Source records:
==============================
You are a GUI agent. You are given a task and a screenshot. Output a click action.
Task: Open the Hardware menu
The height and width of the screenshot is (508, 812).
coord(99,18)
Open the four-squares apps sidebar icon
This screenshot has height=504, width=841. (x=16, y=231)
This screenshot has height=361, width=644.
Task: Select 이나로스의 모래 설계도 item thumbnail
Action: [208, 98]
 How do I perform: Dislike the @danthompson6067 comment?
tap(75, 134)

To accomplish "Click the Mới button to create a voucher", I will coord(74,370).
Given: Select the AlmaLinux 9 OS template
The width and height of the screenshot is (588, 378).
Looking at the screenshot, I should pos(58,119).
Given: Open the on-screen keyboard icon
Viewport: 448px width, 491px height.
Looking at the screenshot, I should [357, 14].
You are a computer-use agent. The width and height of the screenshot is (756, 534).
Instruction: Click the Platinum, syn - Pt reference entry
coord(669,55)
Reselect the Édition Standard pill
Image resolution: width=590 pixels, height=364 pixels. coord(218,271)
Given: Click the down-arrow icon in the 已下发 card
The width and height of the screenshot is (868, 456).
==============================
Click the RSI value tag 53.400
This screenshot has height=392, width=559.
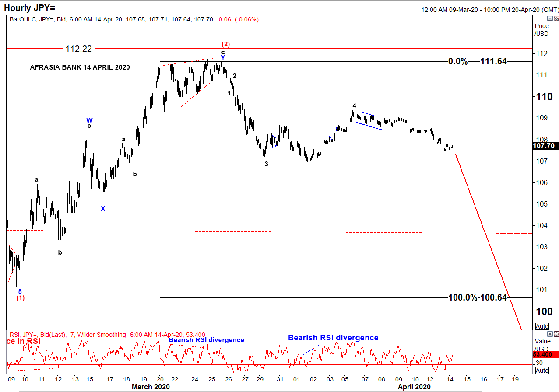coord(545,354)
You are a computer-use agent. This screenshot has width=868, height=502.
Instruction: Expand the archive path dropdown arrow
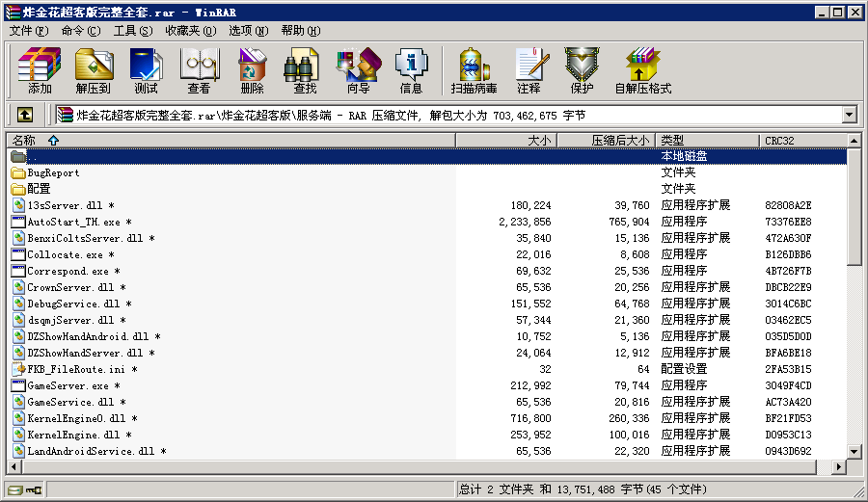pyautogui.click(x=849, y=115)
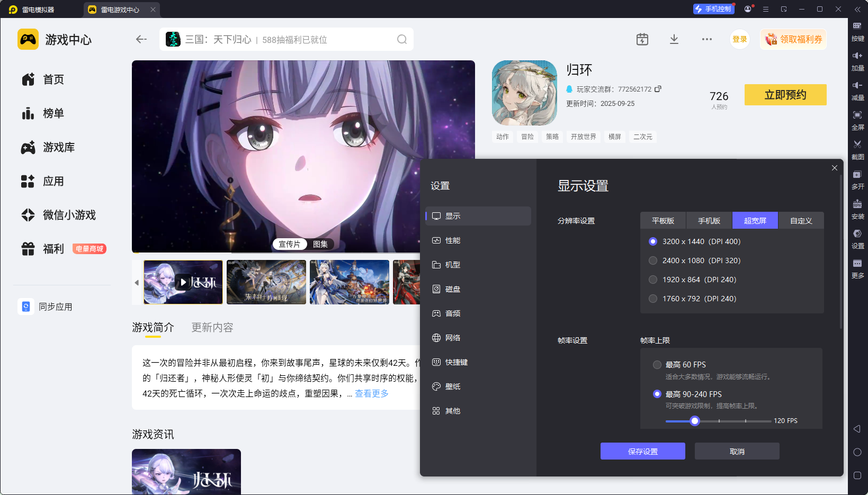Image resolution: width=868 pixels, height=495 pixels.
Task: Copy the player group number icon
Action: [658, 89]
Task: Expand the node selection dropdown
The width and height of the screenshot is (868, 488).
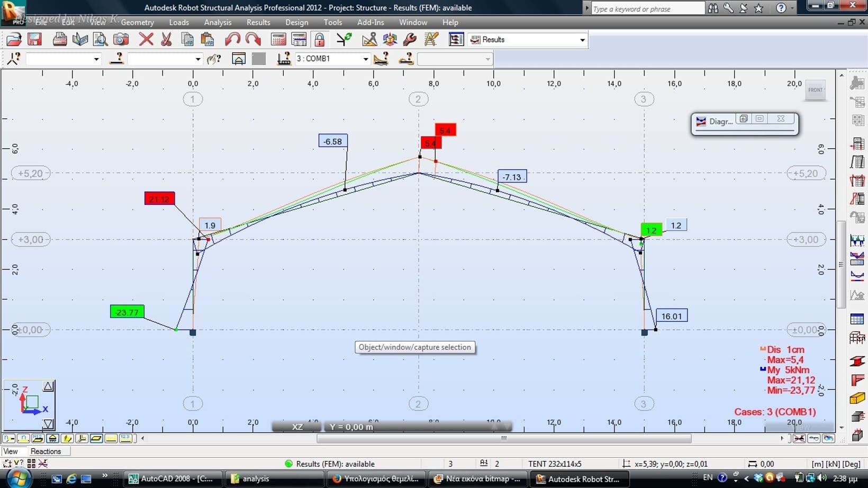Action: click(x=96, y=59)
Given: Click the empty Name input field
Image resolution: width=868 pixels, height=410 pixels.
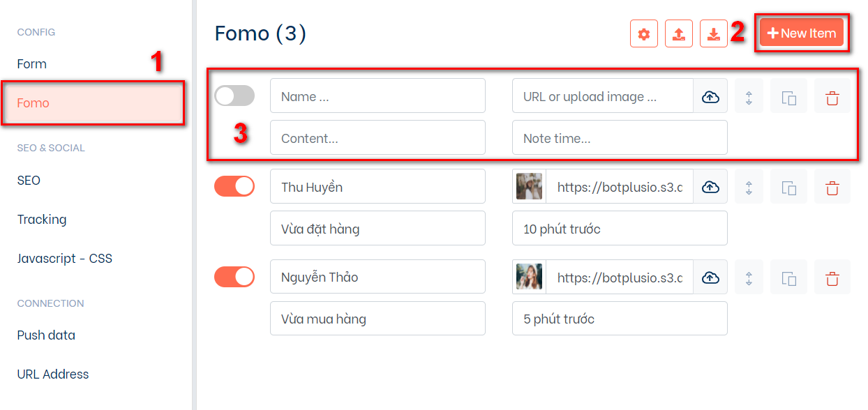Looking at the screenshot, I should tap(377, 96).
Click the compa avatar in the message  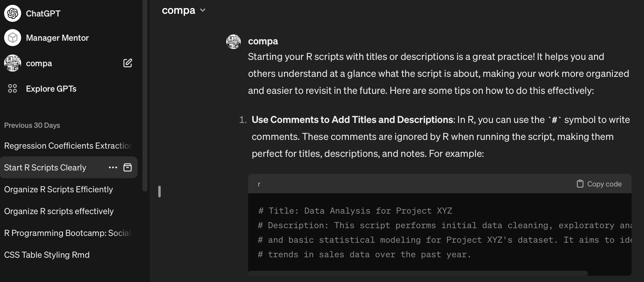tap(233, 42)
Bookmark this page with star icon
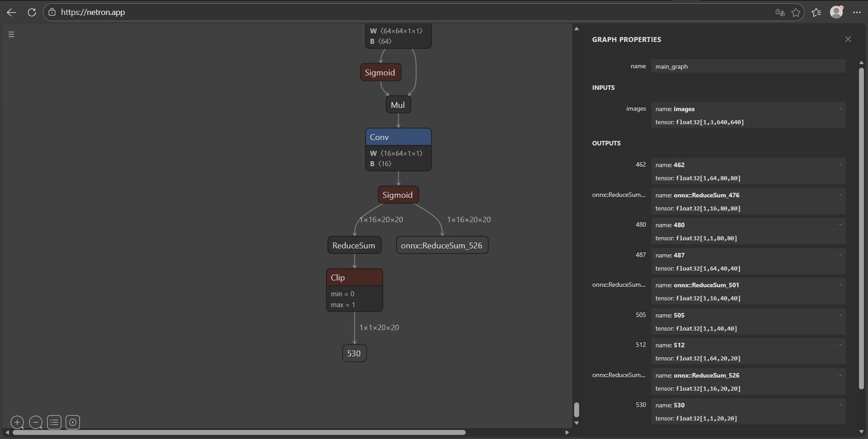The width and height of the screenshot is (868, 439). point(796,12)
==============================
* _Problem_: The required answer is the run of lines above, starting at the line with "You are a GUI" and ending at the line with "The width and height of the screenshot is (868, 456).", reproduced exactly with both ends.

* _Answer to this problem_:
You are a GUI agent. You are given a task and a screenshot. Output a click action.
Task: Open the Hardware menu
The height and width of the screenshot is (508, 812).
coord(99,18)
Open the four-squares apps sidebar icon
This screenshot has height=504, width=841. (x=16, y=231)
This screenshot has height=361, width=644.
Task: Select 이나로스의 모래 설계도 item thumbnail
Action: [208, 98]
 How do I perform: Dislike the @danthompson6067 comment?
tap(75, 134)

To accomplish "Click the Mới button to create a voucher", I will coord(74,370).
Given: Select the AlmaLinux 9 OS template
The width and height of the screenshot is (588, 378).
Looking at the screenshot, I should pos(58,119).
Given: Open the on-screen keyboard icon
Viewport: 448px width, 491px height.
Looking at the screenshot, I should [357, 14].
You are a computer-use agent. The width and height of the screenshot is (756, 534).
Instruction: Click the Platinum, syn - Pt reference entry
coord(669,55)
Reselect the Édition Standard pill
Image resolution: width=590 pixels, height=364 pixels. coord(218,271)
Given: Click the down-arrow icon in the 已下发 card
The width and height of the screenshot is (868, 456).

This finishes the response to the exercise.